**THE DATA**
● ● ● ● ●
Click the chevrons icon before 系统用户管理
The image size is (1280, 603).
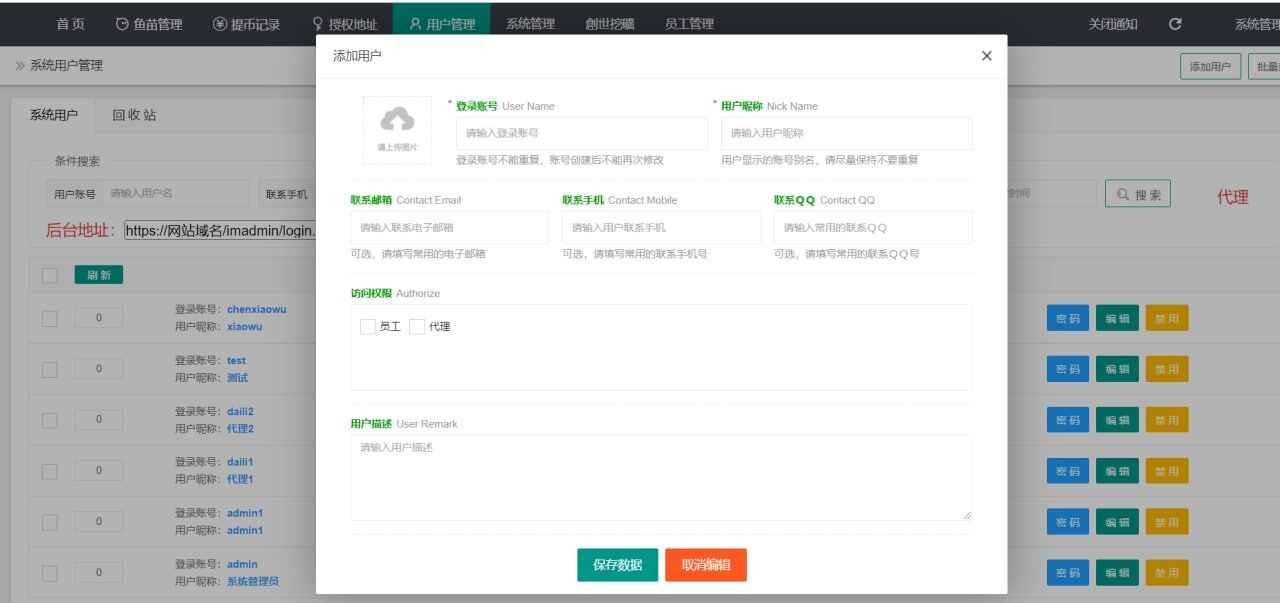(x=18, y=64)
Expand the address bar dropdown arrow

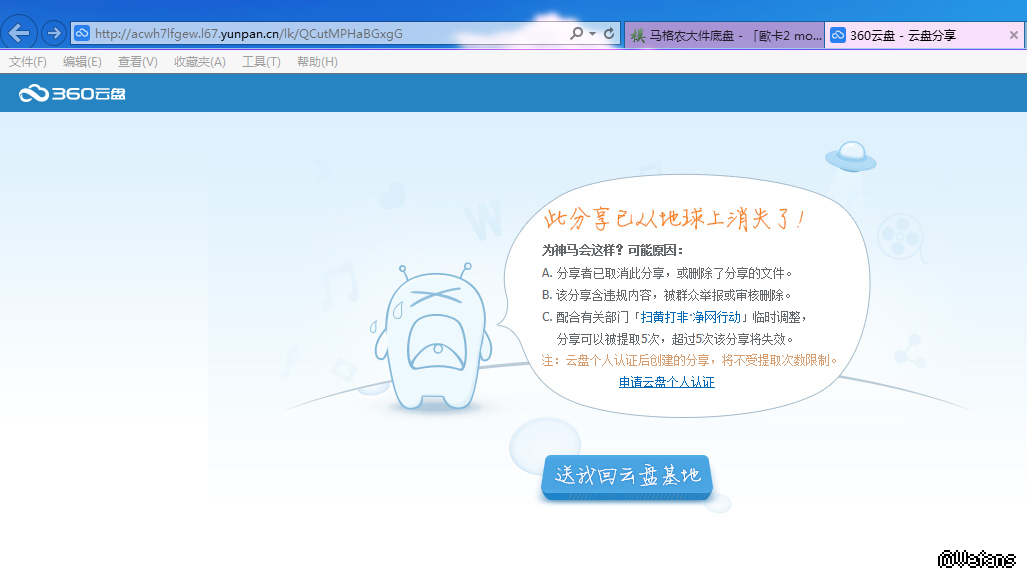(592, 33)
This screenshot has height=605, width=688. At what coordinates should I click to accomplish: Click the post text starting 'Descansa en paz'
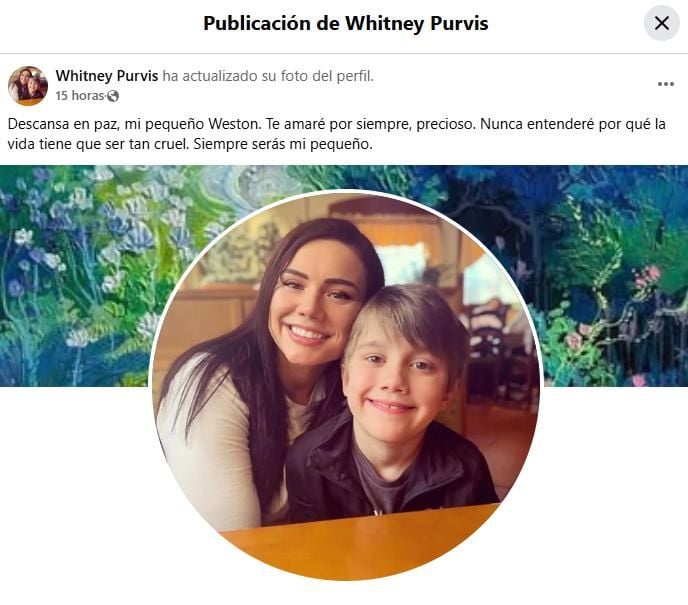click(x=337, y=134)
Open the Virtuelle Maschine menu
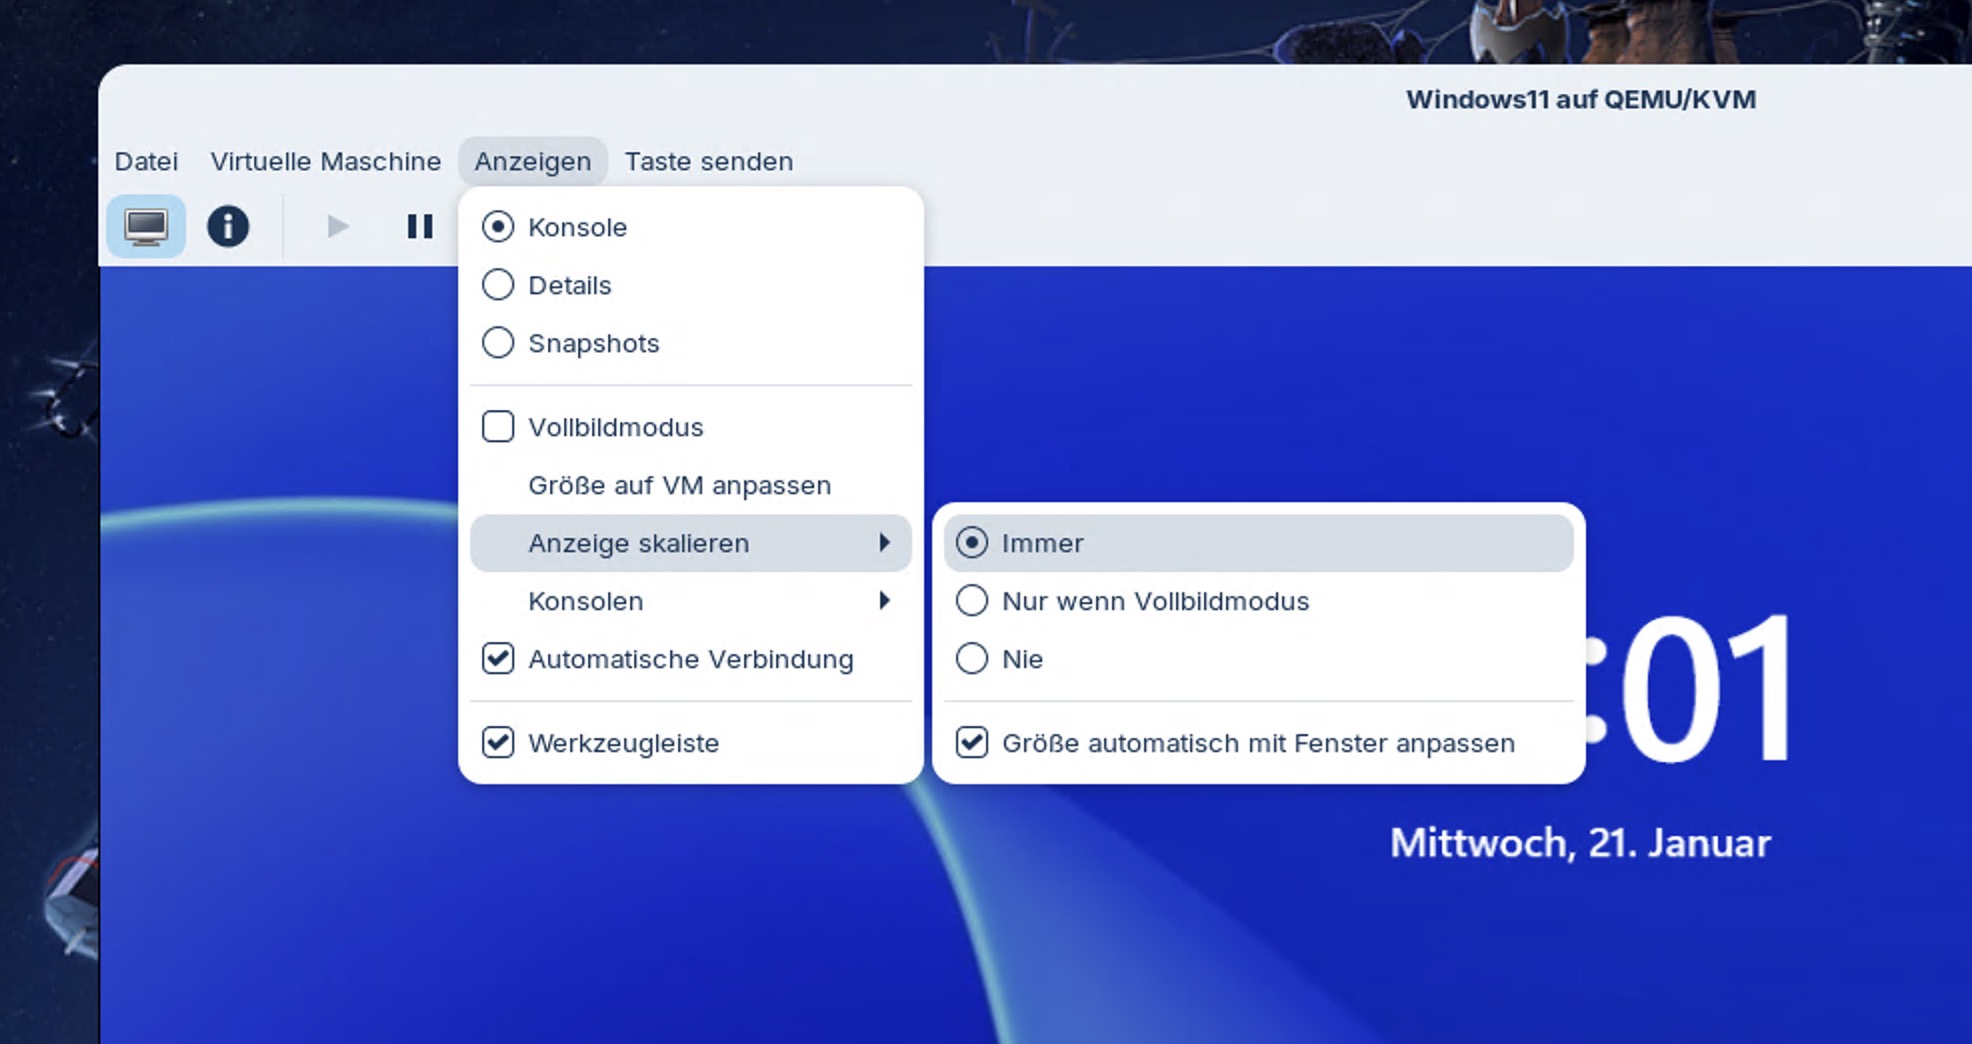Viewport: 1972px width, 1044px height. pos(325,161)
● ● ● ● ●
**TO DO**
All entries must come back exactly as written, though without their pictures.

**OUTPUT BELOW**
Click the chevrons icon before 系统用户管理
The image size is (1280, 603).
(x=18, y=64)
Expand the address bar dropdown arrow

(592, 33)
This screenshot has height=605, width=688. At what coordinates should I click to accomplish: Click the post text starting 'Descansa en paz'
click(x=337, y=134)
Open the Virtuelle Maschine menu
Viewport: 1972px width, 1044px height. pos(325,161)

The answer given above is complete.